#### Instructions to follow
Copy the lines below verbatim. Begin with the first and end with the line containing "Given: Expand the Dokumenty library tree node".
++++++++++++++++++++
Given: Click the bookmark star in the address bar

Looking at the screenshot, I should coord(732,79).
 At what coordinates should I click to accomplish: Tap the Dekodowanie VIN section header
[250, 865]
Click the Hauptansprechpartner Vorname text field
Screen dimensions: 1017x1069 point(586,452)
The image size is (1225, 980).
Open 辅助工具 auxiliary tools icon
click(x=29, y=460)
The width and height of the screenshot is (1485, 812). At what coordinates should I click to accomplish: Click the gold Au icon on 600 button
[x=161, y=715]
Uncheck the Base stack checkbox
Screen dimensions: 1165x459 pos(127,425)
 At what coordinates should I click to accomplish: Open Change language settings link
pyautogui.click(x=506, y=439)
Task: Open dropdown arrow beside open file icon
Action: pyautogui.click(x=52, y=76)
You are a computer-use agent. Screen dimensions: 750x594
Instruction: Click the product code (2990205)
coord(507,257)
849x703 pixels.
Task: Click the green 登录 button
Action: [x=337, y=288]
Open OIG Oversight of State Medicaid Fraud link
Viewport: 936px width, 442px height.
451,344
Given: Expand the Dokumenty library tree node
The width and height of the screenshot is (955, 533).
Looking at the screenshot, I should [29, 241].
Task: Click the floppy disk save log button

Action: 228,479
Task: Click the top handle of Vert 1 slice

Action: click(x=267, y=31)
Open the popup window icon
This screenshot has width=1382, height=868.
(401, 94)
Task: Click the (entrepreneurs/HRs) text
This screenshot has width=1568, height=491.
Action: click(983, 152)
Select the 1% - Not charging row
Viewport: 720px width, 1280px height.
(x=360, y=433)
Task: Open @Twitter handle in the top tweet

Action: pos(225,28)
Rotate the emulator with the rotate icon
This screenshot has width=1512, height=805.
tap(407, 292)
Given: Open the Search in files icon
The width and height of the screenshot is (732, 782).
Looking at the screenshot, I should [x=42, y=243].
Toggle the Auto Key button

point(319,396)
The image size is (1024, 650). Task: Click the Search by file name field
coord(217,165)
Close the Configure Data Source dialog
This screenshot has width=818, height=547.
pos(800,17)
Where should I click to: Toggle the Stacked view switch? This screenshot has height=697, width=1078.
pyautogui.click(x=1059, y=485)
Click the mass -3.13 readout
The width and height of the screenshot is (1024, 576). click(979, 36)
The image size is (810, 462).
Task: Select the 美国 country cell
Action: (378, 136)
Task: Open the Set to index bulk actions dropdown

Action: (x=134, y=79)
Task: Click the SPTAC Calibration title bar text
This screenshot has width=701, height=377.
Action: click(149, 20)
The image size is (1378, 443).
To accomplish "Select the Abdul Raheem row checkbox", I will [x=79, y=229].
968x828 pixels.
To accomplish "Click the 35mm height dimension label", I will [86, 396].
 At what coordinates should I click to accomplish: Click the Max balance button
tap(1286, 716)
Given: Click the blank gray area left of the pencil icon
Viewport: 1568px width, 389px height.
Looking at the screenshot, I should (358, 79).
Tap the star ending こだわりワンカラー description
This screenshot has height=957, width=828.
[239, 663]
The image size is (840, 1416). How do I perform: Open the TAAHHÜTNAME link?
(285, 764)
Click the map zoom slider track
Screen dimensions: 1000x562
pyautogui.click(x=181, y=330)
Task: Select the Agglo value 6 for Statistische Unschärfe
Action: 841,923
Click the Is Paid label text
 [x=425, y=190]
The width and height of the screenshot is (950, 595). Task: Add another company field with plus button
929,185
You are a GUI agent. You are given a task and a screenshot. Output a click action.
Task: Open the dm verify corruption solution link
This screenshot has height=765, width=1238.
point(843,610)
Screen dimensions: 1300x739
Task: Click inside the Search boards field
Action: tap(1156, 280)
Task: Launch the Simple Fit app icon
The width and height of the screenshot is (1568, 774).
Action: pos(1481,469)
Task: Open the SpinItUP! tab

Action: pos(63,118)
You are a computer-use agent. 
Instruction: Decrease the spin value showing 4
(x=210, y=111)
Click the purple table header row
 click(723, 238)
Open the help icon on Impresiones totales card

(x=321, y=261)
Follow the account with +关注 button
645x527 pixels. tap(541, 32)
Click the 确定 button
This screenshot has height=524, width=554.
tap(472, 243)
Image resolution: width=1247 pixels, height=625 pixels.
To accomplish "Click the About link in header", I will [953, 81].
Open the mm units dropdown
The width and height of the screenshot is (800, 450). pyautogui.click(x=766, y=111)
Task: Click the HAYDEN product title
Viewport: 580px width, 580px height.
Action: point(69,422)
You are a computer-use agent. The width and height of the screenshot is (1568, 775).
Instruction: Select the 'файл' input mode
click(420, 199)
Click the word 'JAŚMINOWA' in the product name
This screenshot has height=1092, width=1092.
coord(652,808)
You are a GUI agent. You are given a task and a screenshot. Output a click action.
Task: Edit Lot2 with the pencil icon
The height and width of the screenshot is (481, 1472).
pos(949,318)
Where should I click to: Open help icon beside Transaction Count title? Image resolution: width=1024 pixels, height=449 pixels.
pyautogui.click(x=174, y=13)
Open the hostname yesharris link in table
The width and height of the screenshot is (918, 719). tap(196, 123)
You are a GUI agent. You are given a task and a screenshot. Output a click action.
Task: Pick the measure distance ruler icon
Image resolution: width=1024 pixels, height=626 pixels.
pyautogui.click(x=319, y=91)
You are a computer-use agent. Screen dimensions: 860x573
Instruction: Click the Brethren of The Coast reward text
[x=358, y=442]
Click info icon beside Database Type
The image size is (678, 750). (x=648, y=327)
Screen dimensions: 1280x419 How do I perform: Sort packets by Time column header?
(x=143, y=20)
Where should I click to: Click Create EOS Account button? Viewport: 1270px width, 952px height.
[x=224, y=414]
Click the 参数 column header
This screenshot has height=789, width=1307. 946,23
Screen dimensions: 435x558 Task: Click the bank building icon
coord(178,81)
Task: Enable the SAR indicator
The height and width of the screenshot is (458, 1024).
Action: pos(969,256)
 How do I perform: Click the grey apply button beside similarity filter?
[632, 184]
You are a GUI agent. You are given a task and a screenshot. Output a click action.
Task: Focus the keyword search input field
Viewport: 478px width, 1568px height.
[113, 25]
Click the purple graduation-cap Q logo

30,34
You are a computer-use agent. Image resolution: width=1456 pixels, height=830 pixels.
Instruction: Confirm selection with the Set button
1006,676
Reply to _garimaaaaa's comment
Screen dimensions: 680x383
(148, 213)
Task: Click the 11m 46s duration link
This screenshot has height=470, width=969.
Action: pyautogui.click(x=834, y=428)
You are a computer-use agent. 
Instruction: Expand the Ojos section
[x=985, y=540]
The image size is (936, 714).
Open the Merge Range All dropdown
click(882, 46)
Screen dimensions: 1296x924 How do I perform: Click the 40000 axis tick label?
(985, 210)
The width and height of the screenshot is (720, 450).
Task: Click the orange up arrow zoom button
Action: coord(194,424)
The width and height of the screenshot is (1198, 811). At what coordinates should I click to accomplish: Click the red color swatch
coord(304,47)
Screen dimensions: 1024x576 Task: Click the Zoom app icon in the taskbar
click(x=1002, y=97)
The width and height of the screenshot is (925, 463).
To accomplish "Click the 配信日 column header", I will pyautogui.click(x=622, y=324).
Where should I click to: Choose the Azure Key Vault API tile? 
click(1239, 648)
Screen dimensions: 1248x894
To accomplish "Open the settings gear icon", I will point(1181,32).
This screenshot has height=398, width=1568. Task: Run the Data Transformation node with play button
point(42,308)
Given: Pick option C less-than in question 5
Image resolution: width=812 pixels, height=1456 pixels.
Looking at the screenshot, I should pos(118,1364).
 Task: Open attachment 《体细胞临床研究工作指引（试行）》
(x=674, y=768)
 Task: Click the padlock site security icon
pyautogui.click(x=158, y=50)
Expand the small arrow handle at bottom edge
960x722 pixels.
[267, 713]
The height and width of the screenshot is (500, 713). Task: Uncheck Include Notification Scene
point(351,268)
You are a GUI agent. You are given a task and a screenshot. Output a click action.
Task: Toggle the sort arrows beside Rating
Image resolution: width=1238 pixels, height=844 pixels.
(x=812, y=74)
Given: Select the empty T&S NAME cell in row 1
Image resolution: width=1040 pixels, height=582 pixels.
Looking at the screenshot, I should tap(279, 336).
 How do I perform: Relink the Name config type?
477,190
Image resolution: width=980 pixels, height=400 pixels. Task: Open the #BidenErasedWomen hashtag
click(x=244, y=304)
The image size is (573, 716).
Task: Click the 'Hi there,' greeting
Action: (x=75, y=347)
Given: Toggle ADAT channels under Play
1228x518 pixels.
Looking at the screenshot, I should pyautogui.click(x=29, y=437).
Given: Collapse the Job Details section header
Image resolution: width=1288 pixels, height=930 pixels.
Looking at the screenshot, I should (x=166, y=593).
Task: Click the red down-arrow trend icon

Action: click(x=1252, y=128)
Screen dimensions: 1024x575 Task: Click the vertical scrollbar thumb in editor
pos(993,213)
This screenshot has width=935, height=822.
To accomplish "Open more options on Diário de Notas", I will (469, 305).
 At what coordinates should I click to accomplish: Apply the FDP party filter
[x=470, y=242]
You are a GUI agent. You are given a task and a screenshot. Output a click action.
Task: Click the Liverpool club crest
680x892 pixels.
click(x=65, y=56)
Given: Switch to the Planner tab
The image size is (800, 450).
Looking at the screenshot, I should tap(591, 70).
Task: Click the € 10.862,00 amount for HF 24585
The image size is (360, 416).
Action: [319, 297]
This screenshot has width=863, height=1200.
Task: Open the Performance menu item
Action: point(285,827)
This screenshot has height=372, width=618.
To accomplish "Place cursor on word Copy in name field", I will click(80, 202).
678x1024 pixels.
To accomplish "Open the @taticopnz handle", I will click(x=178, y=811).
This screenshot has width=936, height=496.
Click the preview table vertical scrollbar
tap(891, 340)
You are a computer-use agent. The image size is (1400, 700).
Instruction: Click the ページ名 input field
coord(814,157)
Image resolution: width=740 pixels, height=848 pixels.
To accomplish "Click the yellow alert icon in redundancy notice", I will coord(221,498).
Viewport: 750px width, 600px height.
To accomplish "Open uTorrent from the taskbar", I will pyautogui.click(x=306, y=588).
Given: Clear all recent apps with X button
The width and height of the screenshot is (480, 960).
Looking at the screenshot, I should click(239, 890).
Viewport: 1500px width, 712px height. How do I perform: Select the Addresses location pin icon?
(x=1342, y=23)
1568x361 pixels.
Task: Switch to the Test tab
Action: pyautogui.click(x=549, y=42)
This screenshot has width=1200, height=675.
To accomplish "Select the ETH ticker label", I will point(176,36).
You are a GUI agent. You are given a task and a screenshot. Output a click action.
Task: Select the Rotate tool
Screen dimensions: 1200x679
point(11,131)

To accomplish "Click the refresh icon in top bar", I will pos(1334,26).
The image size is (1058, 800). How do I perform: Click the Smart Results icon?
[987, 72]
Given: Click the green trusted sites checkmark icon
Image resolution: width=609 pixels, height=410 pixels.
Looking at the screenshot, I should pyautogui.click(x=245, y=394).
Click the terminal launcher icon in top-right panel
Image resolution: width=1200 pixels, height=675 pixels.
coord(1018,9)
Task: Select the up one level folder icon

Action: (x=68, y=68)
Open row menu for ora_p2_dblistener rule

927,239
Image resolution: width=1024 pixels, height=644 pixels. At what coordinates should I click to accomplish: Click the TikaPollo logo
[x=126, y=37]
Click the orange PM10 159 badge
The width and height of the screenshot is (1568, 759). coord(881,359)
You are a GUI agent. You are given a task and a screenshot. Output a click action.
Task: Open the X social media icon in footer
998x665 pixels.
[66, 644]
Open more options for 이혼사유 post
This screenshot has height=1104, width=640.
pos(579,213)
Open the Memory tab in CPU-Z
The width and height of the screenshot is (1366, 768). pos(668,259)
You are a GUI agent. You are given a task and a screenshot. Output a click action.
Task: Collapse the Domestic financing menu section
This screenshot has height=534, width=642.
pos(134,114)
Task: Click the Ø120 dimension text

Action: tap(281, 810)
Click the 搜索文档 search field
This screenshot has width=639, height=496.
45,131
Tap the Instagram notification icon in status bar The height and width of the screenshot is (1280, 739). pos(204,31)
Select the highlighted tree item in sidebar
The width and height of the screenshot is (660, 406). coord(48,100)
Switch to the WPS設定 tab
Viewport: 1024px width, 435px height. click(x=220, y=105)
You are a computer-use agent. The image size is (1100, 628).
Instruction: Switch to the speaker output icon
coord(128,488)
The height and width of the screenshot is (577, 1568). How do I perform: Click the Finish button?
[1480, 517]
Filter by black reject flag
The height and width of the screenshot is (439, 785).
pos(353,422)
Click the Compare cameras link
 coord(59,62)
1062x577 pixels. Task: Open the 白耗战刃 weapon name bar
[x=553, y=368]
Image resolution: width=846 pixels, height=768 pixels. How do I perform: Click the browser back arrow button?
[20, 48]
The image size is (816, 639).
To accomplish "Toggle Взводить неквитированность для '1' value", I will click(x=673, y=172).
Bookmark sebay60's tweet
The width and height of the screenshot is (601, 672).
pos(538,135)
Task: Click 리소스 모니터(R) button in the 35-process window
++++++++++++++++++++
#### Exercise solution
Given: Click the bookmark star in the address bar

Looking at the screenshot, I should coord(732,79).
 At what coordinates should I click to accomplish: Tap the Dekodowanie VIN section header
[250, 865]
Click the Hauptansprechpartner Vorname text field
Screen dimensions: 1017x1069 point(586,452)
The image size is (1225, 980).
Open 辅助工具 auxiliary tools icon
click(x=29, y=460)
The width and height of the screenshot is (1485, 812). At what coordinates should I click to accomplish: Click the gold Au icon on 600 button
[x=161, y=715]
Uncheck the Base stack checkbox
Screen dimensions: 1165x459 pos(127,425)
 At what coordinates should I click to accomplish: Open Change language settings link
pyautogui.click(x=506, y=439)
Task: Open dropdown arrow beside open file icon
Action: pyautogui.click(x=52, y=76)
You are a computer-use agent. Screen dimensions: 750x594
Instruction: Click the product code (2990205)
coord(507,257)
849x703 pixels.
Task: Click the green 登录 button
Action: [x=337, y=288]
Open OIG Oversight of State Medicaid Fraud link
Viewport: 936px width, 442px height.
451,344
Given: Expand the Dokumenty library tree node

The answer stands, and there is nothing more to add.